▶ [EXERCISE INPUTS]:
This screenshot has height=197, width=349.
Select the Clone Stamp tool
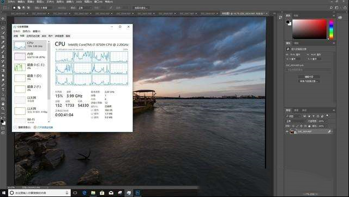point(3,56)
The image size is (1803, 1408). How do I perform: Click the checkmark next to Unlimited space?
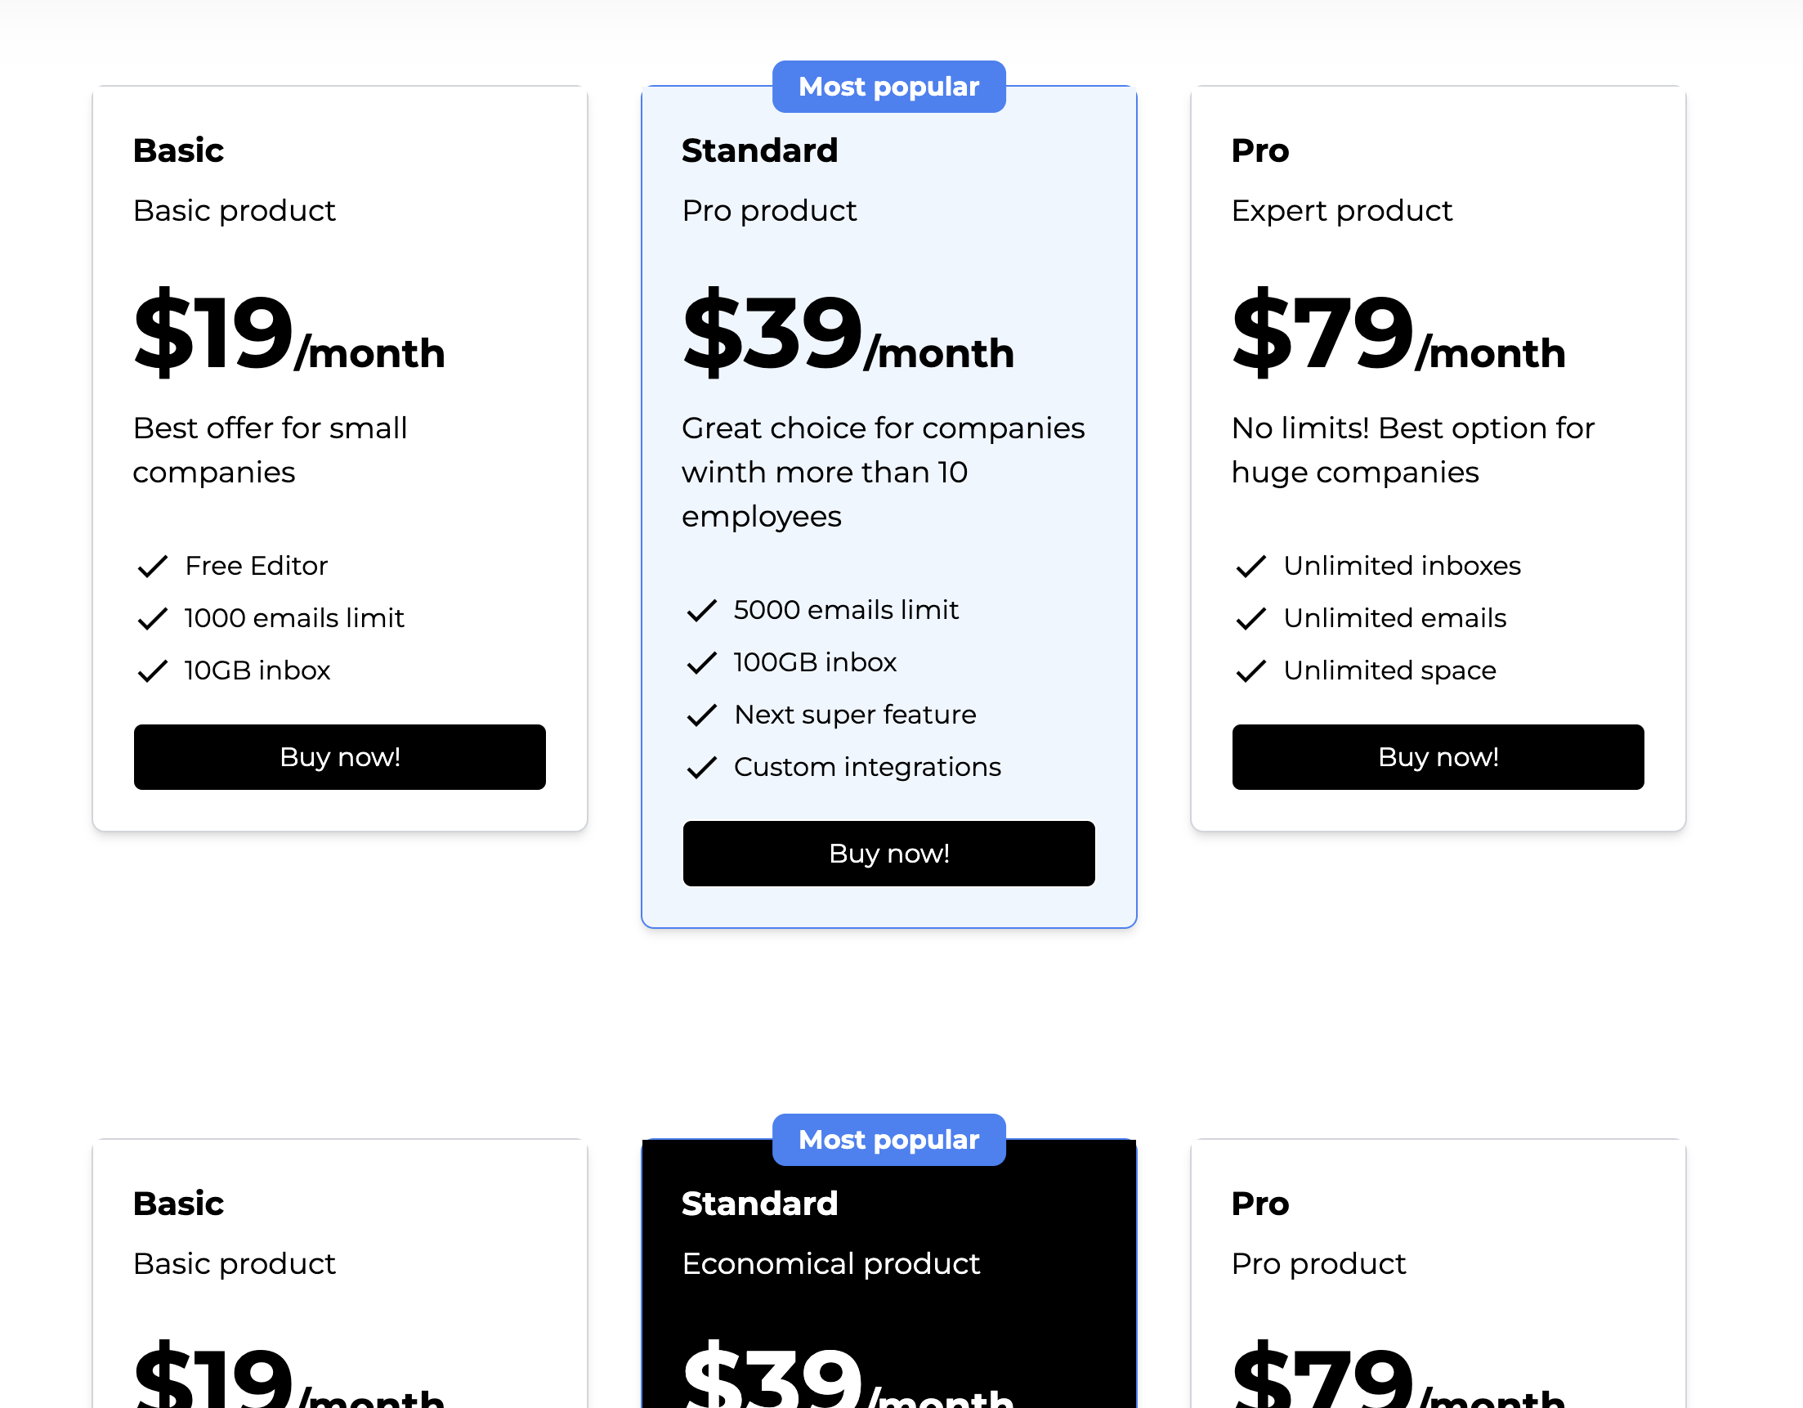pyautogui.click(x=1251, y=671)
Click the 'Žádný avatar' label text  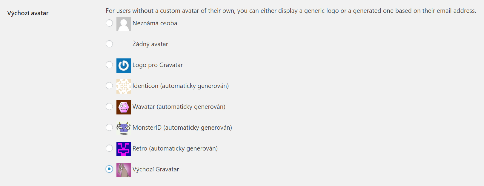coord(150,44)
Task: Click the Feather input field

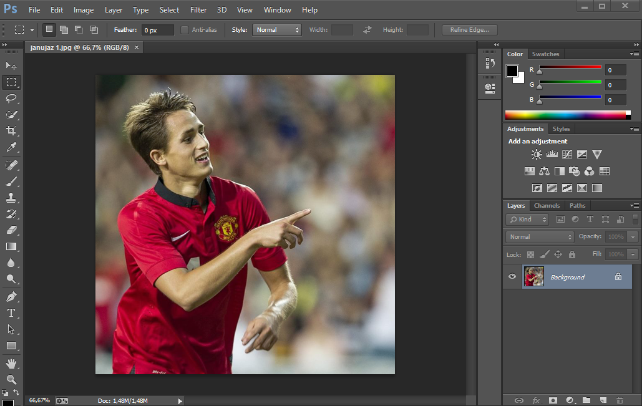Action: pyautogui.click(x=157, y=30)
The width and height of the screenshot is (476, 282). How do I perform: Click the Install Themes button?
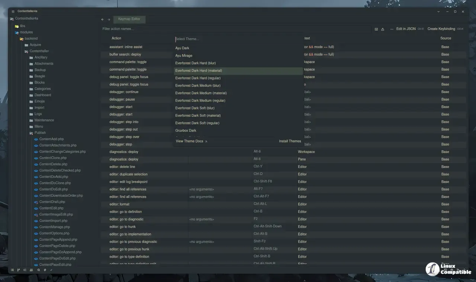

▶ [EXERCISE DIRECTIONS]: Only lines with the word "screenshot" are wanted, so copy each one from the records.

▶ [WRITTEN SOLUTION]:
This screenshot has height=197, width=349.
The width and height of the screenshot is (476, 282). How do I perform: Click the Install Themes button?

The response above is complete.